Finding the fossils, and then bringing them to life by displaying them in museum exhibitions and films, is a long process. The panel members explained that this process requires collaboration between the researchers and artists.
Antarctica is a harsh place, with 99 percent of the continent covered with ice. It is the windiest and coldest place on Earth, with only a few living things somehow surviving on this frozen landscape. But how would you imagine Antarctica would have been 200 million years ago?
Well, while there were no polar ice caps, it was wetter and warmer than now. Lushed with forests around this continent, it was inhabited by a variety of animals, including dinosaurs. As per the scientific studies, there was a time when vast southern landmass was free of ice, and the dinosaurs roamed in here. But isn’t it amazing how anything with too much ice has been so warm in the past, that it could support the living of the Earth’s most gigantic creature?
About the time
Now, I understand you might have so many questions coming in your head, but worry not; we’ll try to find a solution. To understand this more easily, we have to go back in geological time, the time when Antarctica was ice-free. It was during the Cretaceous Period that lasted 145 to 65 million years ago. It has been a long time before when an asteroid hit the Earth and ended their time on this planet.
During this period, forests were at both poles. Fossils of cold-blooded reptiles and trees have allowed scientists to build a picture of what the climate was really like during that time. Scientists also used the shells of fossil organisms that lived in the foraminifera ocean to understand past climate. These shells help scientists to understand and analyze the chemistry of their shells and know the age intervals of when the different species lived.
The discovery
It is Dr. Brian Huber from the Smithsonian Museum of Natural History, who investigated the Cretaceous period with a particular focus on deep-sea sites all around Antarctica.
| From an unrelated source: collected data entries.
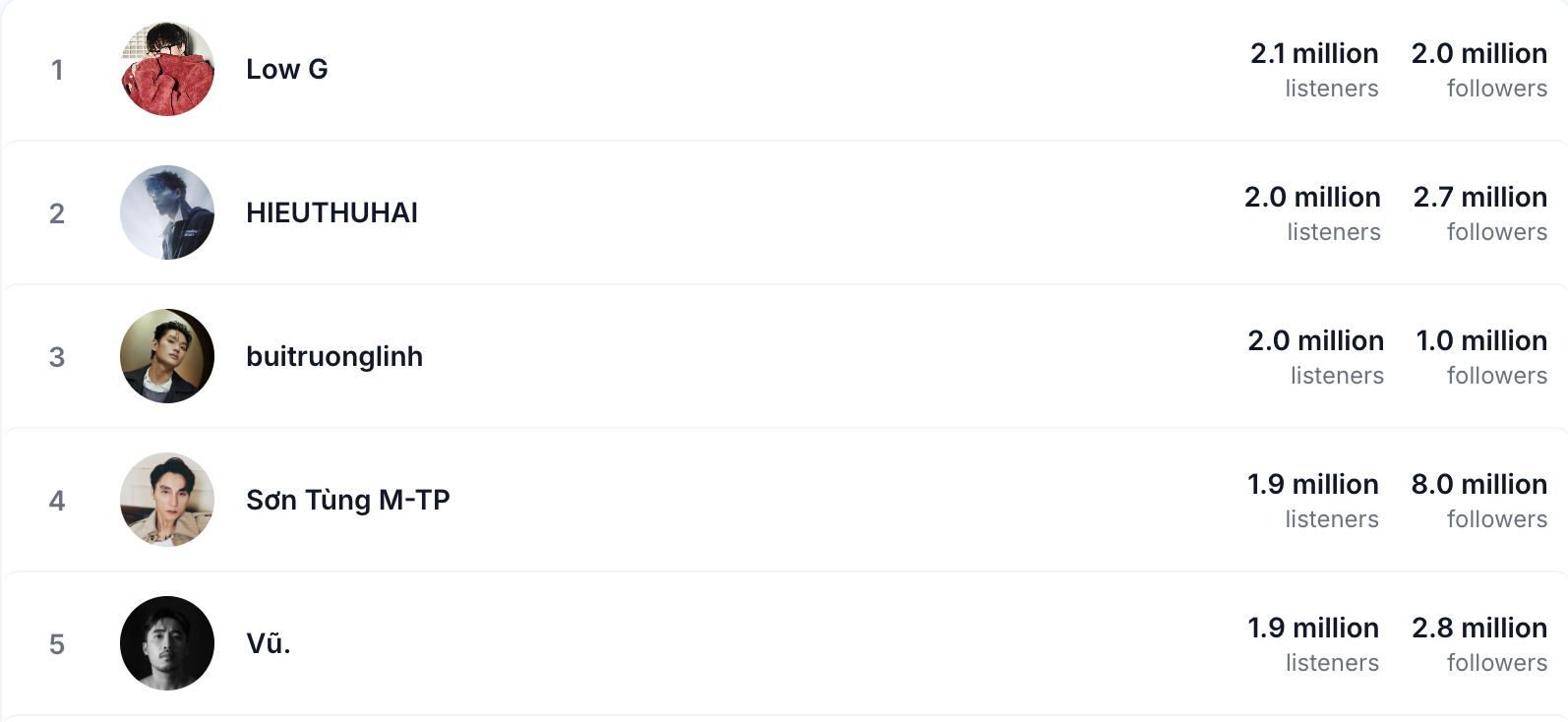Click rank number 1 beside Low G
This screenshot has height=722, width=1568.
tap(57, 70)
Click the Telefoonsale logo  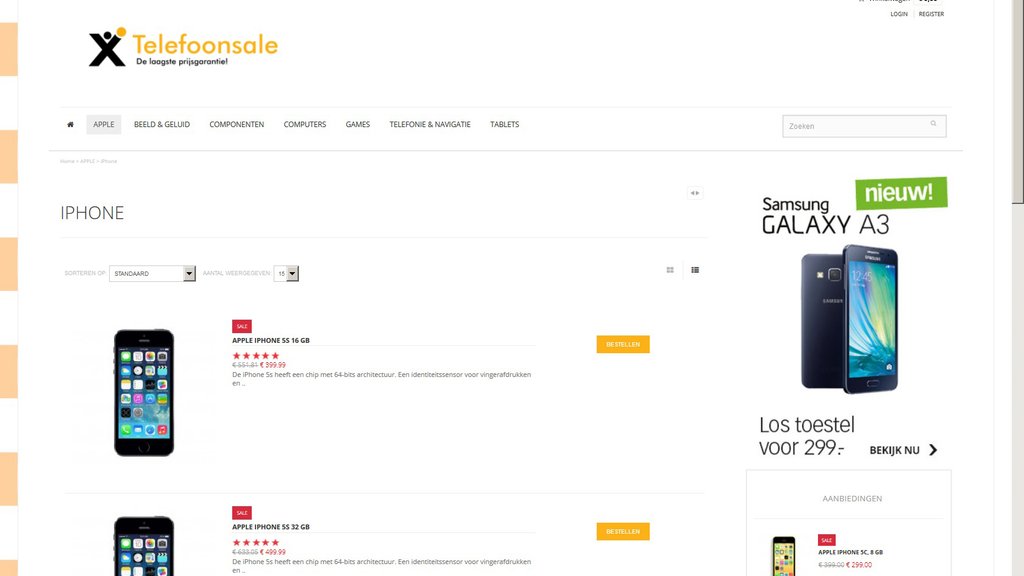184,47
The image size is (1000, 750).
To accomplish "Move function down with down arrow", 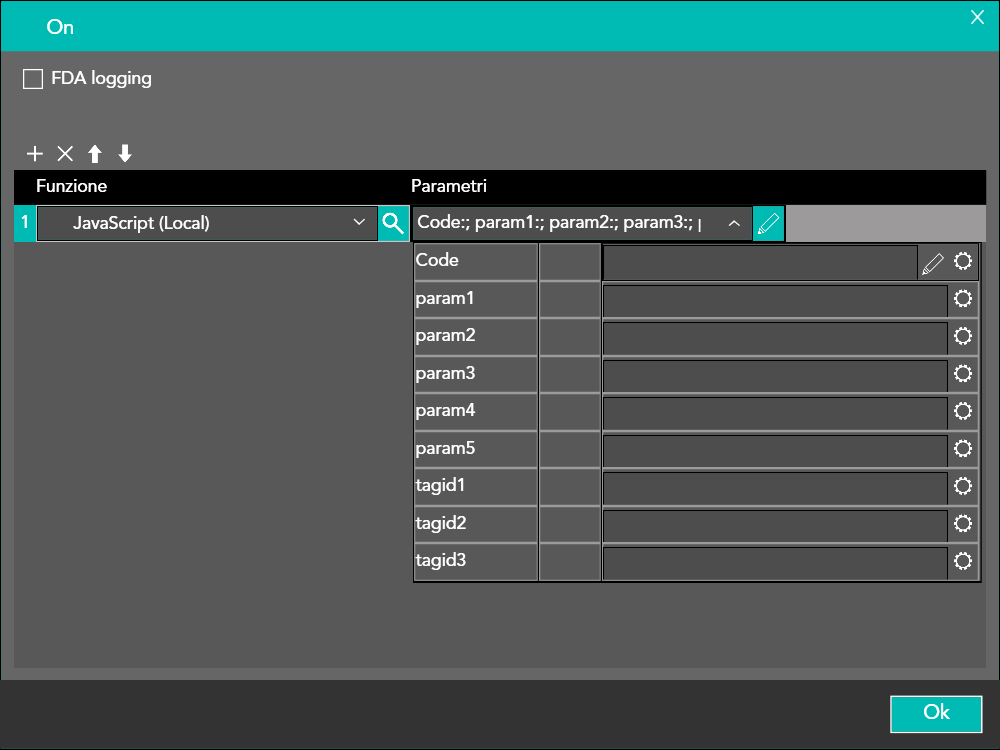I will coord(125,154).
In his theory, he also explains that foraminifera provides some of the best records. As per his elaborations, the Southern Ocean around Antarctica was too warm to believe at first, even if it was close to Antarctic Circle. The high temperatures occurred during the middle of the Cretaceous, and it is still unbelievable that it was Antarctica’s temperature in the past.
Ice-free Antarctica?
According to Huber, the high temperature during the middle of the Cretaceous was because of the greenhouse effect. The greenhouse effect was the aftereffect of the increase of carbon dioxide in the atmosphere. We are all aware of the climate changes that occurred in the past, but we are sure that it will happen again in the future. The primary reason for this climate change was the increase of CO2 in the atmosphere. We are releasing a large number of CO2 (nearly hundreds of billions of tons) every year into the atmosphere, and it is just a matter of a few decades that the history would repeat itself. The Himalayas have already started melting, and the same is the situation of the Antarctica region. There is not much time left for Antarctica to go ice-free again, but dinosaurs would not come back again to life.